So after much help and research I've FINALLY been able to get the 301 redirects working via .htaccess file, but I noticed that unless I actually hit 'refresh' on my browser it will not redirect the page due to simply reading the cached site.

I've tried closing all browsers, inserting the .htaccess file, and THEN opening a new browser, but it still opens the cached site. I would hazard a guess that most customers will not bother refreshing a page, and if they do not, this will take quite a while to discover that there is indeed a new page!

Any ideas? Thanks!

-Karl

EDIT: I just had the idea of putting a link on our current homepage that says, "Click here to see our new website!" and the link will refresh the page, which will in turn kick the 301 redirect into action. Can anyone think of any negative side-effects of this?

A: 

Wait a while. Most users caches will expire in a period of hours, unless you set the server to serve the page with an unusually long cache hint.

If you're serving the page now, you can set headers so that the client does not cache it. See this question for that:

http://stackoverflow.com/questions/1370896/what-is-the-proper-way-to-tell-the-browser-not-to-cache/1370905#1370905

Paul McMillan
Is there a way to check how long the cache will last? For example, the website I'm concerned with is www.mastercontrols.com.
Karl
Your server is using etags to send a 304 not modified after the page is in a users cache. If you're having cache problems, try modifying your documents so that their last-modified date on disk is more recent.
Paul McMillan
So you'd recommend just going into each file and changing something small and saving it? Also, how did you find out that the server was sending a 304?
Karl
A: 

Karl,

The best way I've found to examine caching headers is the Live HTTP Headers firefox add on.

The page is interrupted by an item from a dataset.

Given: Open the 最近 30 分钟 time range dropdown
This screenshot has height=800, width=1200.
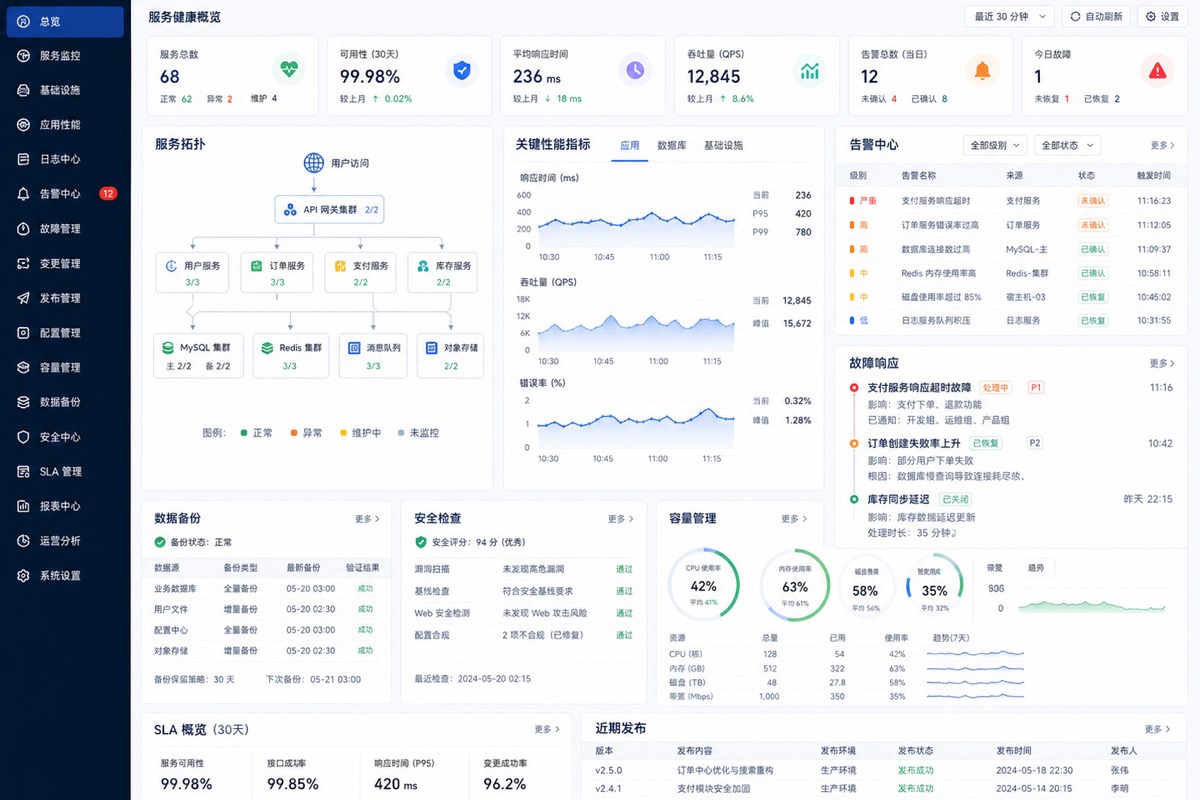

This is what it says about your homepage:

HTTP/1.x 200 OK
Date: Fri, 06 Nov 2009 15:16:57 GMT
Server: Apache
Last-Modified: Mon, 12 Oct 2009 16:52:05 GMT
Etag: "85dcc1-1386-4ad35eb5"
Accept-Ranges: bytes
Content-Length: 4998
Keep-Alive: timeout=10, max=99
Connection: Keep-Alive
Content-Type: text/html

As mentioned above, the etag is the issue. A quick (unixy) fix might be: find /var/www/htdocs -type f|xargs touch which will change the modified time of every file in your www directory.

It does, however, depend on how your apache instance is configured to generate the etag value. Here's a great little howto on setting up caching with Apache.

As far as your suggestion to add a link, I don't think that will work. You can't force a browser to refresh a page remotely, and, as pointed out above, the issue is with the etags, which your solution won't change.